Please list every field name under "Technical information" in the WIRE station profile below.

(DOCUMENT EXTRACT)

WIRE
- Lebanon, Indiana; United States;
- Frequency: 91.1 MHz
- Branding: Radio Mom 91 Dot 1 FM

Programming
- Format: Adult Top 40

Ownership
- Owner: Community Radio Partners

History
- First air date: 2000
- Former call signs: WWRE (1998)

Technical information
- Licensing authority: FCC
- Facility ID: 87829
- Class: A
- ERP: 3,200 watts
- HAAT: 65 meters (213 ft)
- Transmitter coordinates: 40°3′48.00″N 86°26′29.00″W﻿ / ﻿40.0633333°N 86.4413889°W

Links
- Public license information: Public file; LMS;
- Webcast: WIRE Webstream
- Website: WIRE Online

= WIRE (FM) =

WIRE (91.1 FM, "Radio Mom 91 Dot 1 FM") is a radio station broadcasting an Adult Top 40 format. Licensed to Lebanon, Indiana, United States, the station is currently owned by Community Radio Partners.

(End DOCUMENT EXTRACT)
(RECORDED DATA)

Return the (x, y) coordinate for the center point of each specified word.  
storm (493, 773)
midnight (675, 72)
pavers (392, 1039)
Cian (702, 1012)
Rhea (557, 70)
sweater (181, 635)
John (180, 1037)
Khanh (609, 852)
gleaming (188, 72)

(End RECORDED DATA)

* EXERCISE RESPONSE *
Licensing authority, Facility ID, Class, ERP, HAAT, Transmitter coordinates